Like many insomniacs, I’ve tried everything: over-the-counter sleeping pills (they work, but dependency feels wrong), quitting caffeine and alcohol (it helps, but it is no cure), ear plugs and eye masks (essential), sleep podcasts, bedtime breathwork, magnesium and melatonin (all useless), and CBTi (that’s ‘i’ for insomnia—effective but brutal, and my bad habits and wakefulness always won out). I have followed all the received wisdom around sleep hygiene—to no real effect. And with all the literature around the negative health consequences of sleeplessness, it’s easy to let panic steer your life into obsessiveness around sleep. That didn’t help either.

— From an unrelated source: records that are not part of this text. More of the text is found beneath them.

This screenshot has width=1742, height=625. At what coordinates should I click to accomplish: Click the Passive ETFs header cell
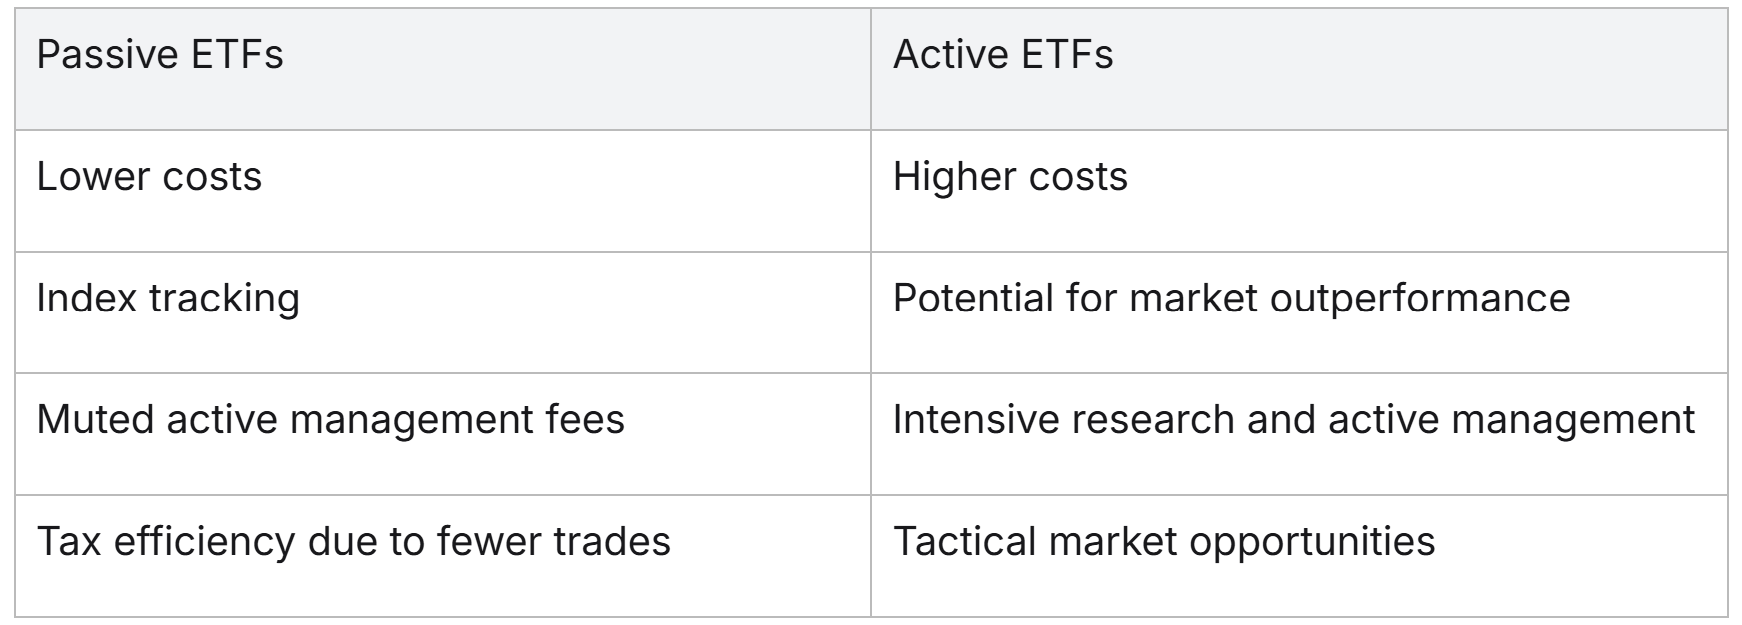[160, 55]
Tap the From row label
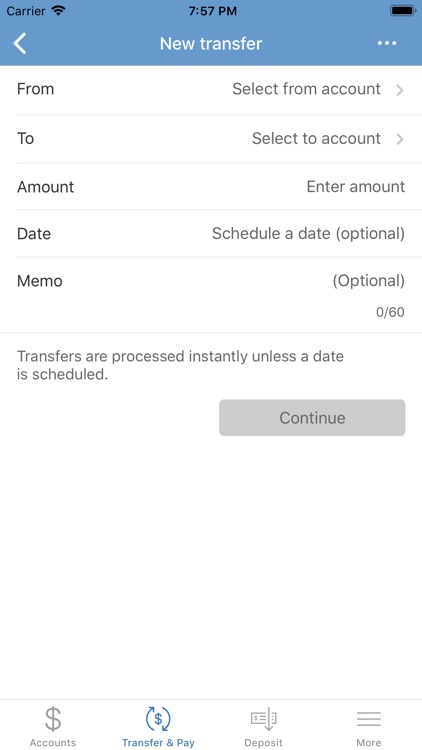Image resolution: width=422 pixels, height=750 pixels. 35,89
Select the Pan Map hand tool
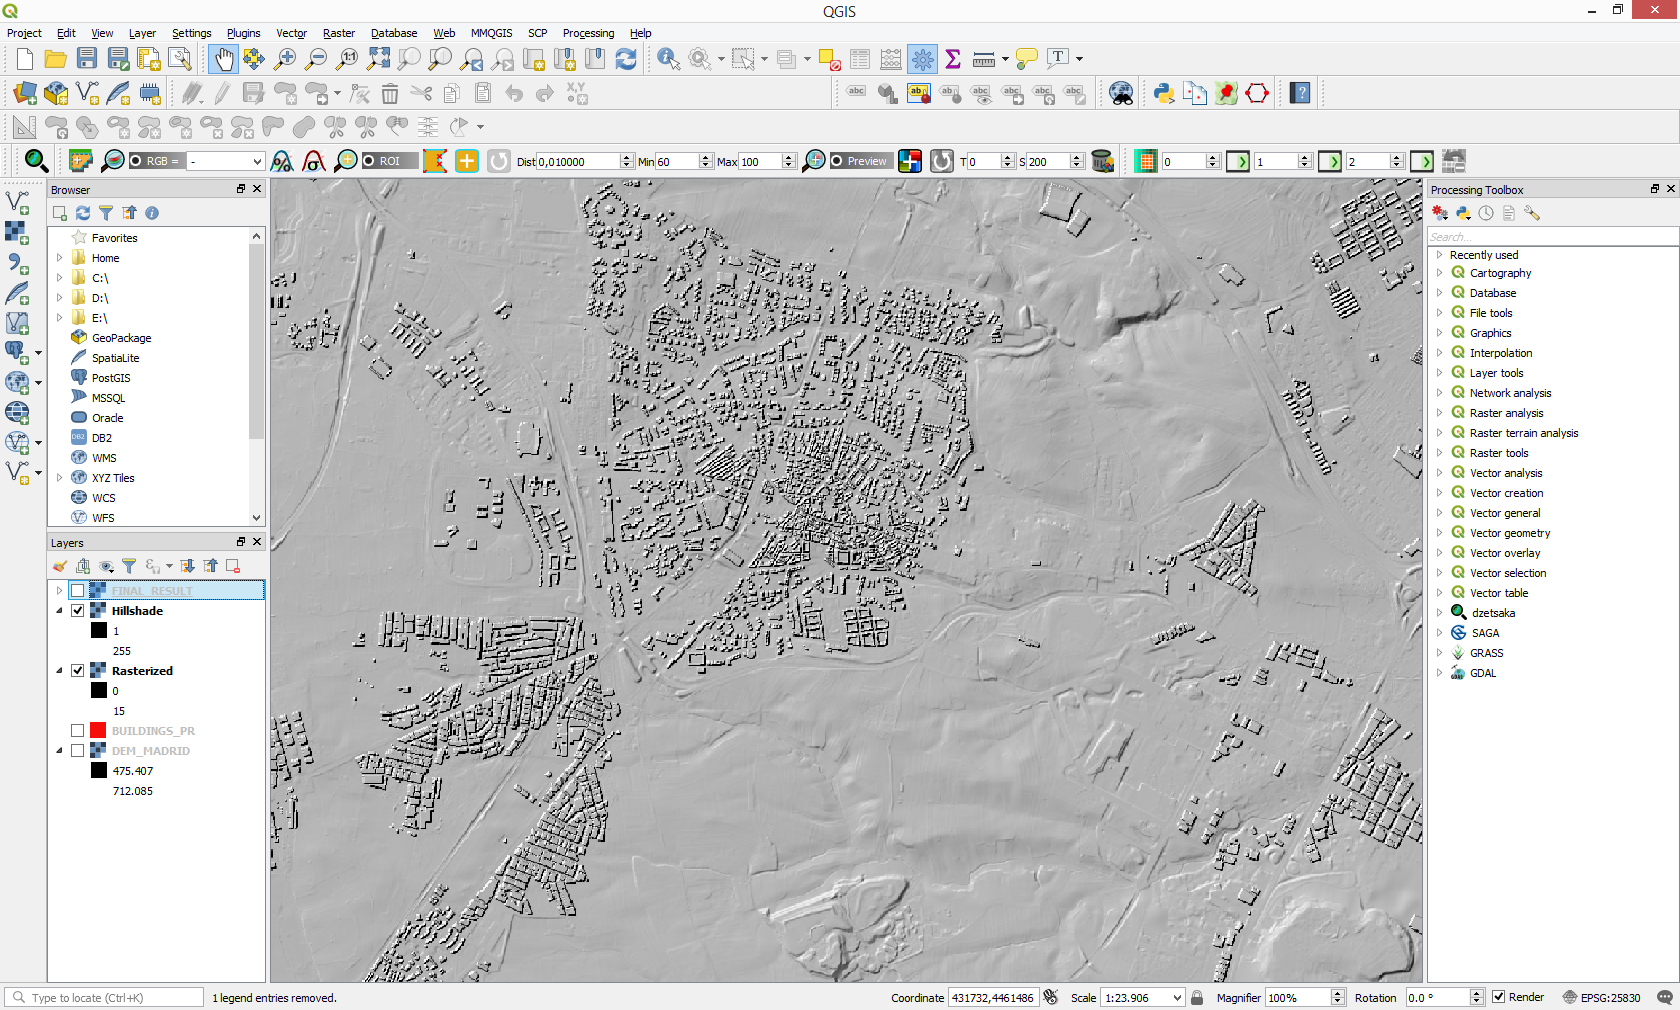This screenshot has width=1680, height=1010. (223, 60)
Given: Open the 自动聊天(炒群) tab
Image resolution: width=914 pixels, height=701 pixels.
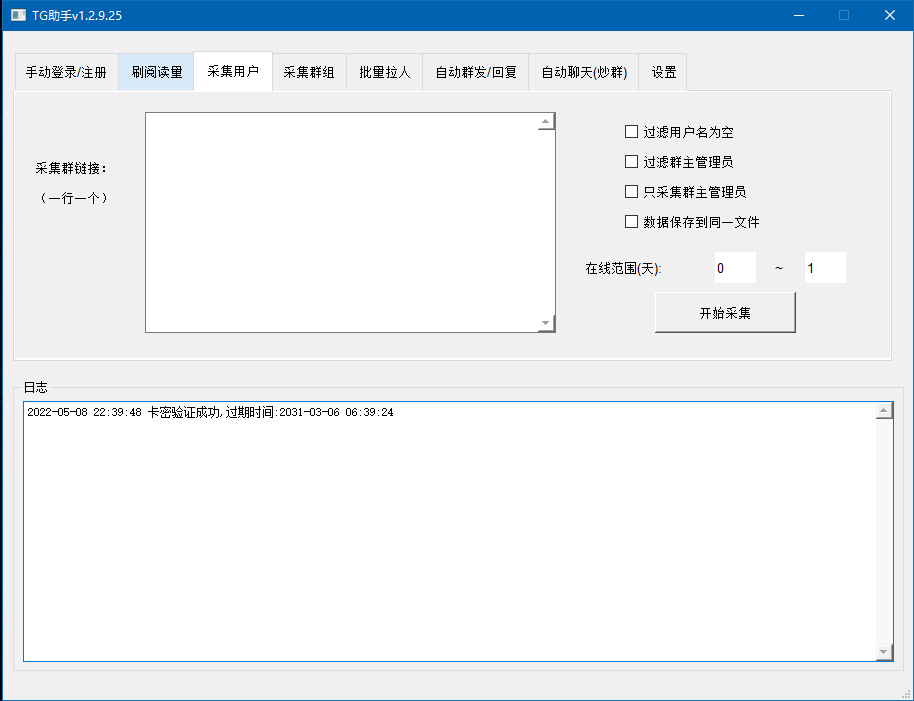Looking at the screenshot, I should tap(584, 72).
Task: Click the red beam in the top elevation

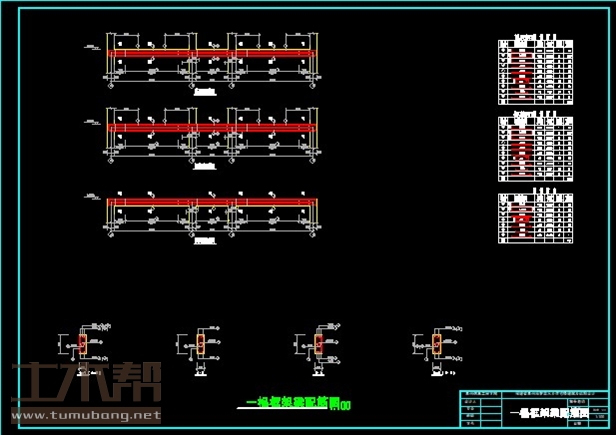Action: [212, 53]
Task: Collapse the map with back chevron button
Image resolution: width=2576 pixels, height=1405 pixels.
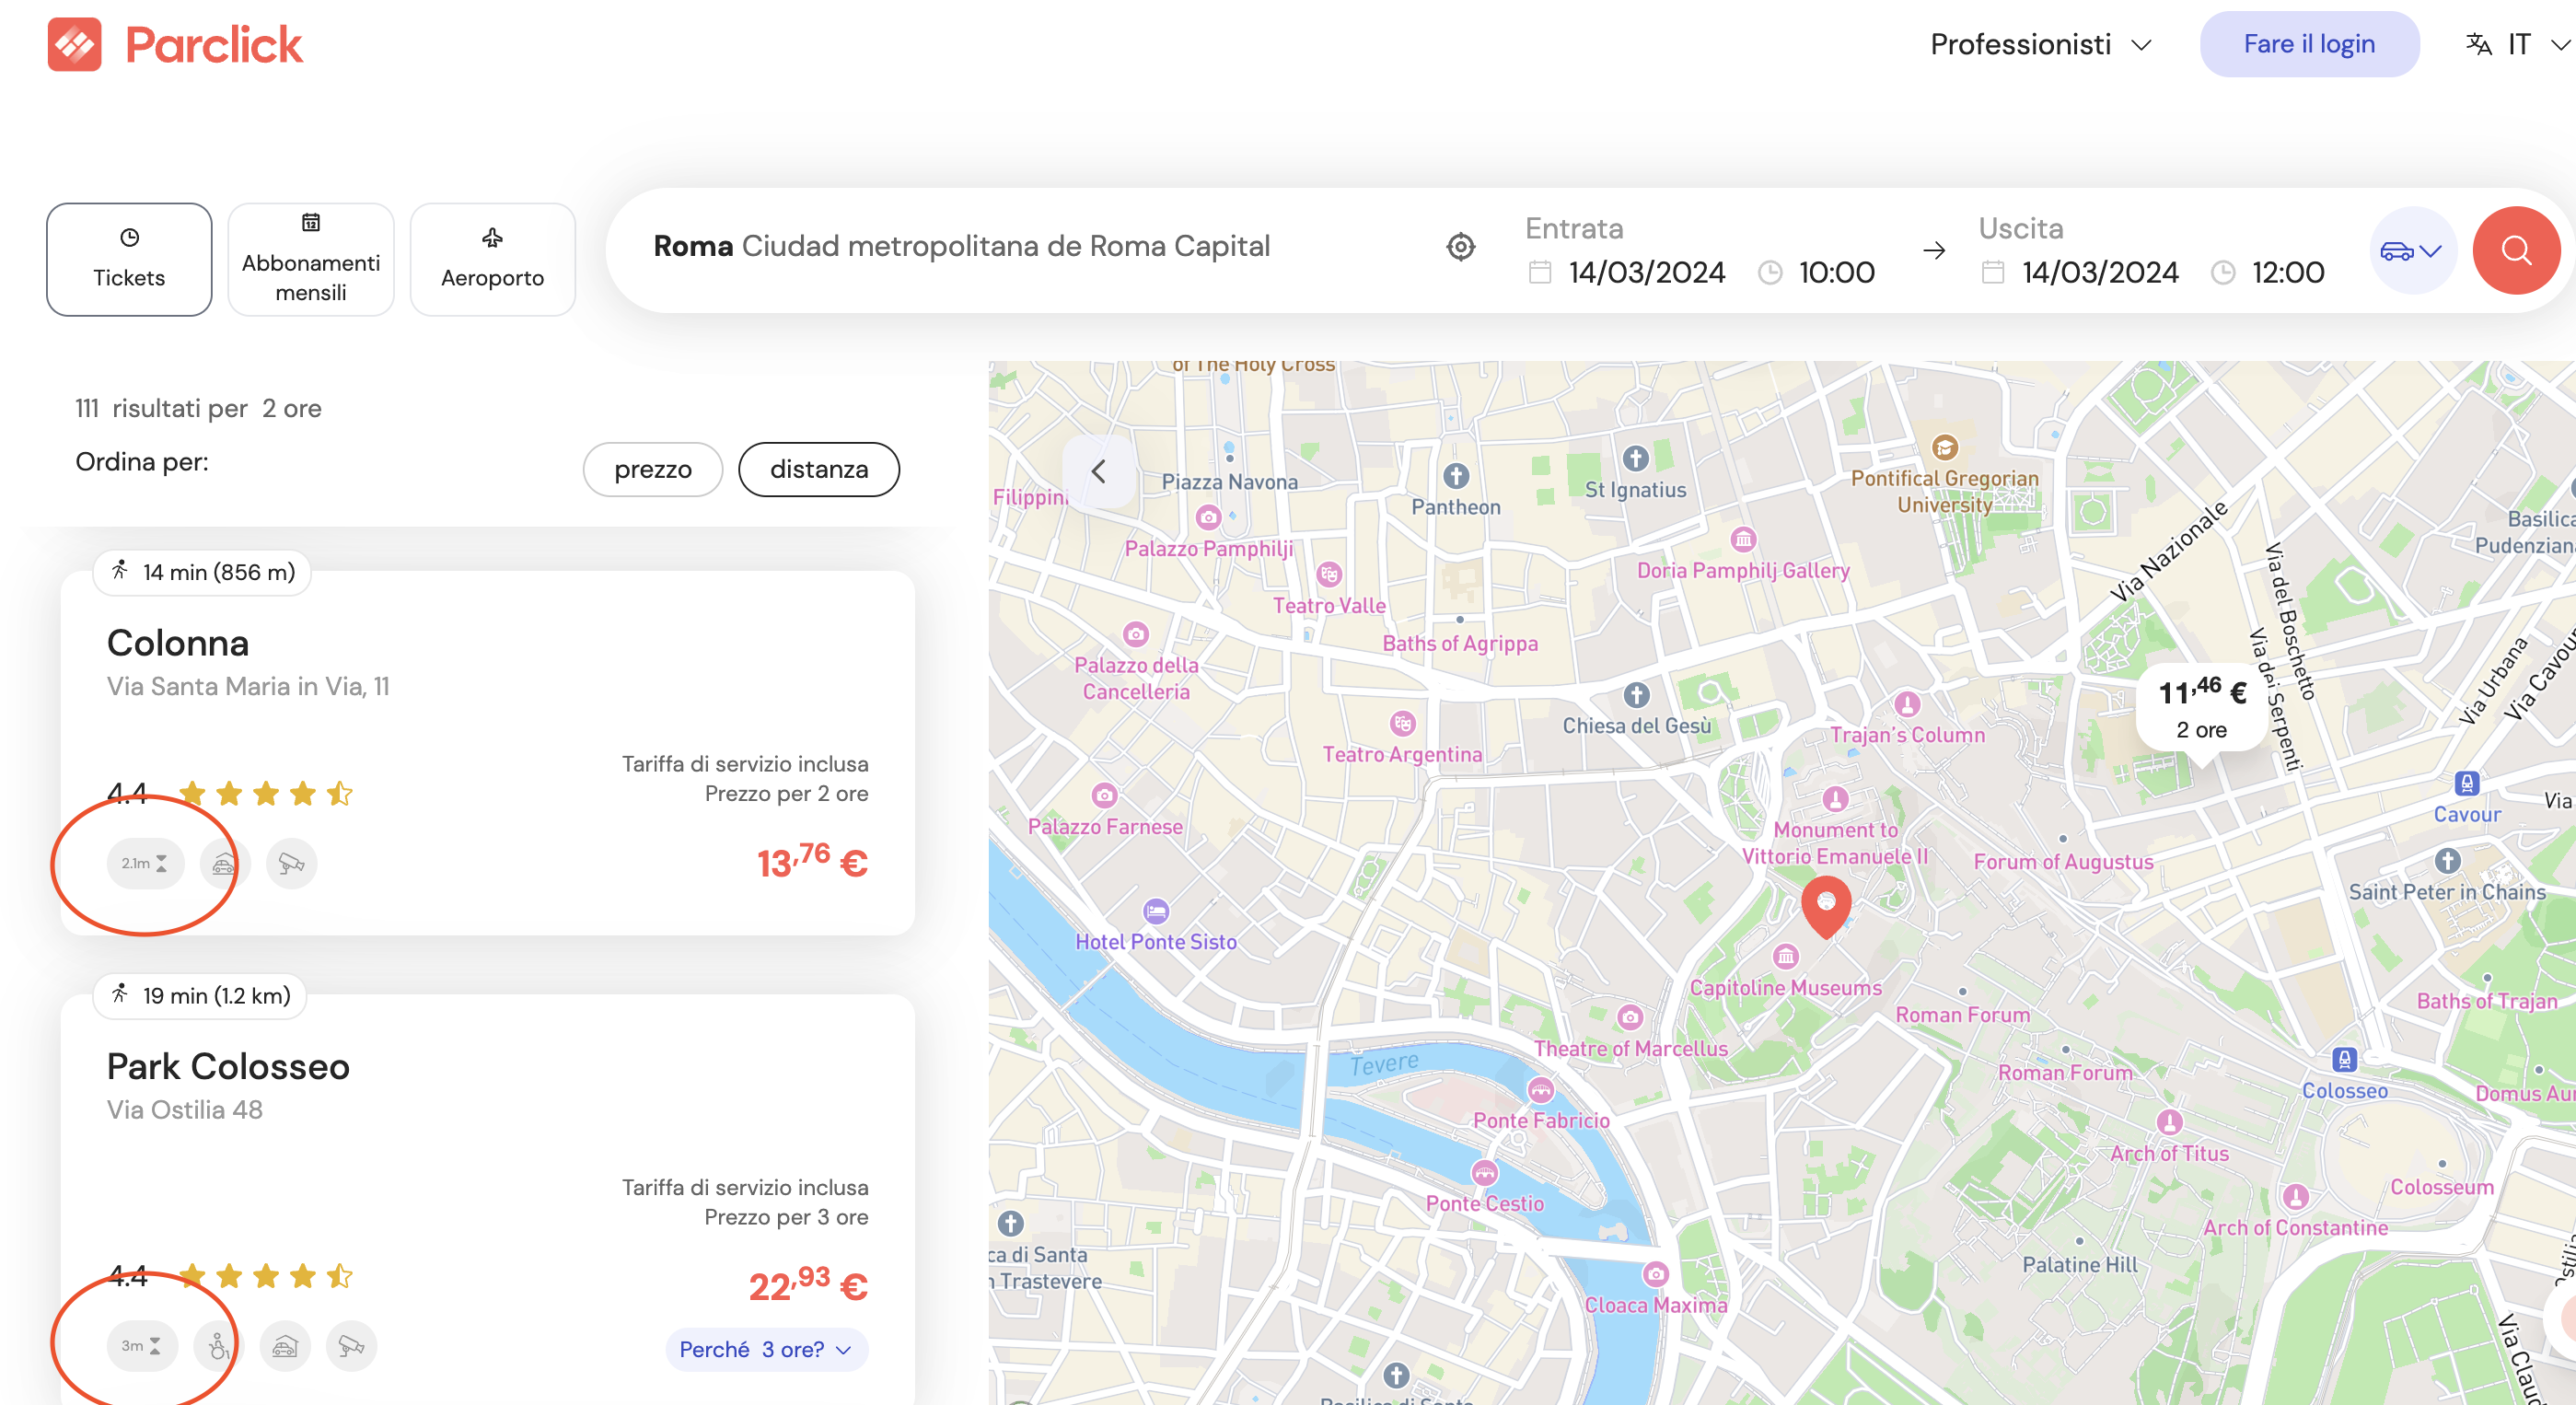Action: (x=1098, y=471)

But then a chance conversation a couple of months ago with the sleep coach Camilla Stoddart changed everything. “Have you tried journaling?” she asked. I hadn’t. I was always too self-conscious, too unconvinced. To me, journalling belonged with pillow mists and milky drinks in the softly-softly, totally ineffective category. Stoddart explained the science: “The amygdala is your brain’s worry center, and is responsible for emotional processing—it’s the amygdala that judges whether something is worth panicking over.” It was my stressed-out amygdala that was waking me up, she said, adding, “but journalling will help to switch it off.”
Stoddart pointed out that, as someone with a busy mind that is prone to anxiety, I tend towards a state of hyperarousal, i.e., I am always on high alert, whether I’m awake or asleep. “What you need to do is stop the arousal before it wakes you up,” she says. By giving myself 20 or so minutes a day of “constructive worrying,” where you commit all the things preying on your mind to paper and permit yourself to worry about them, I will be offloading my mind, clearing the amygdala of sleep-interrupting anxieties, and lessening my state of heightened arousal. “By journalling,” she adds, “you’re standing down your busy mind and stopping it from warning you over and over again. For all your adult life, your way of dealing with stress has been to do it in the middle of the night— you have to untrain your brain. Just try it for a week.”